Oak Park and River Forest High School District 200 Superintendent Joylynn Pruitt-Adams called an all-staff meeting on Dec. 6 to announce that she'll be going on medical leave for back surgery starting Jan. 8, 2018.
At the same meeting, the superintendent announced that she still needs to complete a math proficiency test required in order for her to obtain an Illinois high school superintendent's license. Pruitt-Adams has until June 2018 to pass the math portion of the test.
During a Dec. 6 phone interview, Pruitt-Adams said that the timing of the two announcements was coincidental. Ahead of her announcement, Pruitt-Adams said, there had been rumors circulating that she would resign. The meeting, however, had been scheduled prior to her hearing those rumors, Pruitt-Adams said.
"It is humbling to stand before my staff and share that, but I did not want my medical leave to be misconstrued that I was resigning or anything like that," Pruitt-Adams said. "There were rumors starting to surface.
Pruitt-Adams said she knew about the status of her superintendent's license prior to being informed by her doctor that she needed surgery, and added she still intends on taking and passing the math proficiency test prior to the medical procedure.
According to a statement released by the district on Dec. 6., when the District 200 school board hired Pruitt-Adams in January, she had been a licensed superintendent in Missouri for the previous nine years. Pruitt-Adams was hired in July as District 200's interim superintendent following former Superintendent Steven Isoye's decision to leave for another job. At the time, Pruitt-Adam acquired a provisional superintendent's license.
When she decided to apply for the permanent superintendent position in November 2016, Pruitt-Adams took the Illinois superintendent exam, which she passed. She was hired as permanent superintendent in January and has worked under the provisional superintendent's license ever since, which doesn't diminish her authority, district officials said.
When it came time to take the academic proficiency tests, a district official informed Pruitt-Adams that there was pending legislation that would exempt longtime educators from taking the tests. Pruitt-Adams said she received her teaching certification in Missouri in 1978, which would have qualified her for the exemption.

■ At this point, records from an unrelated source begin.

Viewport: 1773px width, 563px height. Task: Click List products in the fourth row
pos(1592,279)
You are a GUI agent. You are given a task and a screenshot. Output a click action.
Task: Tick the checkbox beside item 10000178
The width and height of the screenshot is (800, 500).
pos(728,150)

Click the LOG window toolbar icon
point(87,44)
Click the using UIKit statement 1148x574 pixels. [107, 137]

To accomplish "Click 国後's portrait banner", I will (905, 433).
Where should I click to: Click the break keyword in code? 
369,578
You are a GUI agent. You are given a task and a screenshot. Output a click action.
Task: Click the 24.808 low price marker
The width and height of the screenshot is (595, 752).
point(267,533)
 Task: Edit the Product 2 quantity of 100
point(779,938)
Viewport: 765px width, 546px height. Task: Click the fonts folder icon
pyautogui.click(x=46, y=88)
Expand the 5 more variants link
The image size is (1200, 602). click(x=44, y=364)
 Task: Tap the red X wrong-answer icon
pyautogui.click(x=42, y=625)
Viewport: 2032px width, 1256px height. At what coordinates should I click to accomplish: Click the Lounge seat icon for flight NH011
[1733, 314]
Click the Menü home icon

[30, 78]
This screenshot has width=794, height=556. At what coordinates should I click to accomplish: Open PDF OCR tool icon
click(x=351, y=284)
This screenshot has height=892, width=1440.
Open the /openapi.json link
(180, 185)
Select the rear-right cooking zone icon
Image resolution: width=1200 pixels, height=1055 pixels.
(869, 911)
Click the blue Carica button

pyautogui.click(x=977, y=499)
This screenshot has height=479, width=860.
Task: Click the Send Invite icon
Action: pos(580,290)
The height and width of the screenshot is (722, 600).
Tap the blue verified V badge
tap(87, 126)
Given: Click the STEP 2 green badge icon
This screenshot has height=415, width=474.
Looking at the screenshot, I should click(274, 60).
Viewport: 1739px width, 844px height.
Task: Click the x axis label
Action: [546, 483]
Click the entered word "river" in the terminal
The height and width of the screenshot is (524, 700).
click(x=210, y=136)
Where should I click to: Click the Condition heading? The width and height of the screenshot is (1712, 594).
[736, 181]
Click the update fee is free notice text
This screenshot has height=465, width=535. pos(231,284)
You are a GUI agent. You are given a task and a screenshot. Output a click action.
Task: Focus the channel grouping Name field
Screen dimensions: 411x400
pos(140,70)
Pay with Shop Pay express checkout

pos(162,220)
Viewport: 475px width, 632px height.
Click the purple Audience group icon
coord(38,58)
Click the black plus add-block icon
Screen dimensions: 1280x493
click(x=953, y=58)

Once passed into law, however, the legislation only exempted longtime Illinois educators, which meant that Pruitt-Adams needed to complete the proficiency tests, after all. Pruitt-Adams took the tests earlier this year, but narrowly missed the cut score for the math portion.
Pruitt-Adams has a teaching background in special education. She earned a doctorate in educational policy and leadership from the University of Missouri-St. Louis and has been an administrator for over two decades.
According to the district's statement, the last time Pruitt-Adams took a math class was as a college undergraduate. The district added that it is not uncommon for people to pass all parts of the Illinois academic proficiency tests except the math component.
In the district's statement, Pruitt-Adams said that her medical leave "will not affect the instruction and services we provide for our students every single day.
"While I wish that I had been able to delay surgery until the summer, my doctors advise that this is simply not possible," she said. "Fortunately, I have complete confidence that my team will keep the district running smoothly in my absence."
District 200 school board members reportedly knew about Pruitt-Adams' license status before she made the announcement at the Dec. 6 all-staff meeting. Board members are confident that the superintendent will pass the math portion when she takes it again, Sullivan said.
In the meantime, Greg Johnson, the assistant superintendent of curriculum and instruction, will be Pruitt-Adams' designated point of contact while she's on leave, Sullivan said. The superintendent's responsibilities, however, will be shared by faculty and staff.
Pruitt-Adams is working on a formal plan to reassign her duties while she is on medical leave, district officials said. The board is expected to finalize the plan at a regular meeting on Dec. 21.
At the Dec. 6 all-staff meeting, both board President Jackie Moore and Faculty Senate Chair Sheila Hardin spoke glowingly of Pruitt-Adams, with Moore saying that the superintendent's hiring, which came with much fanfare, is "one of the shining moments for the previous board."
Hardin said that, "as professional educators we know no one is defined by a single test. We judge people by their character and compassion, their professionalism, and their actions. That's how I've come to know Dr. Pruitt-Adams and the people I'm looking at in the room today."